## TO BE DONE
Render the listing from the line with "will tap(556, 133)." to the line with "pyautogui.click(x=975, y=1488)", both included, as a Markdown table with the columns Row and Line, leaving out blank lines. Put a running number in Row and the line itself in Line.

*** THE DATA

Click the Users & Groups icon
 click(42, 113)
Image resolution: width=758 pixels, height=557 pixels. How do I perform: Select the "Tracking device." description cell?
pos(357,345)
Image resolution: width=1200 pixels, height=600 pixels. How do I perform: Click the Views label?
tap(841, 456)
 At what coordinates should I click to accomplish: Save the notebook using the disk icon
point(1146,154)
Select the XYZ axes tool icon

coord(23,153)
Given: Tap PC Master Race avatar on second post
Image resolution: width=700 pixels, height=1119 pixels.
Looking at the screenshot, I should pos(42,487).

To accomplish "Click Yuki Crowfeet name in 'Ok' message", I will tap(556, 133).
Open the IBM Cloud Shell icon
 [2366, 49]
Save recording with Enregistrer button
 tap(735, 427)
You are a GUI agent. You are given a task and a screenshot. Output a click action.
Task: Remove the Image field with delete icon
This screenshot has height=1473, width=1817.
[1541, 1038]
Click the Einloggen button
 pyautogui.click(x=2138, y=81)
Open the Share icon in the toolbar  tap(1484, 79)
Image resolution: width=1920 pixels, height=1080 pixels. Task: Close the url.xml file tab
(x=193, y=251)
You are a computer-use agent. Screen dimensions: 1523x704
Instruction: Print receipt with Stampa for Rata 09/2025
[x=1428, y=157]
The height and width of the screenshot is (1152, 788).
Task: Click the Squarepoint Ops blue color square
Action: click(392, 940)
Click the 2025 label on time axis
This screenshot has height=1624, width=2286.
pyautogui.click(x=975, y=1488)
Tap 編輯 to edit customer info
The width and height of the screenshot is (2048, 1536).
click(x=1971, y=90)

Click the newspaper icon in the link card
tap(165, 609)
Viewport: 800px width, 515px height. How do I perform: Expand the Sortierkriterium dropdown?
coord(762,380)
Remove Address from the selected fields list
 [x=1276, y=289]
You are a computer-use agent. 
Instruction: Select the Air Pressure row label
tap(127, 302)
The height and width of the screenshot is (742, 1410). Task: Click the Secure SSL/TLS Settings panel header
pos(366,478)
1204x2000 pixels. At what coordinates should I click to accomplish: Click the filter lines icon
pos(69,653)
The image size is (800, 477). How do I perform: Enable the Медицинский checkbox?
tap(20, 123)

******

## RESULT OF THE EXERCISE
| Row | Line |
|---|---|
| 1 | To accomplish "Click Yuki Crowfeet name in 'Ok' message", I will tap(556, 133). |
| 2 | Open the IBM Cloud Shell icon |
| 3 |  [2366, 49] |
| 4 | Save recording with Enregistrer button |
| 5 |  tap(735, 427) |
| 6 | You are a GUI agent. You are given a task and a screenshot. Output a click action. |
| 7 | Task: Remove the Image field with delete icon |
| 8 | This screenshot has height=1473, width=1817. |
| 9 | [1541, 1038] |
| 10 | Click the Einloggen button |
| 11 |  pyautogui.click(x=2138, y=81) |
| 12 | Open the Share icon in the toolbar  tap(1484, 79) |
| 13 | Image resolution: width=1920 pixels, height=1080 pixels. Task: Close the url.xml file tab |
| 14 | (x=193, y=251) |
| 15 | You are a computer-use agent. Screen dimensions: 1523x704 |
| 16 | Instruction: Print receipt with Stampa for Rata 09/2025 |
| 17 | [x=1428, y=157] |
| 18 | The height and width of the screenshot is (1152, 788). |
| 19 | Task: Click the Squarepoint Ops blue color square |
| 20 | Action: click(392, 940) |
| 21 | Click the 2025 label on time axis |
| 22 | This screenshot has height=1624, width=2286. |
| 23 | pyautogui.click(x=975, y=1488) |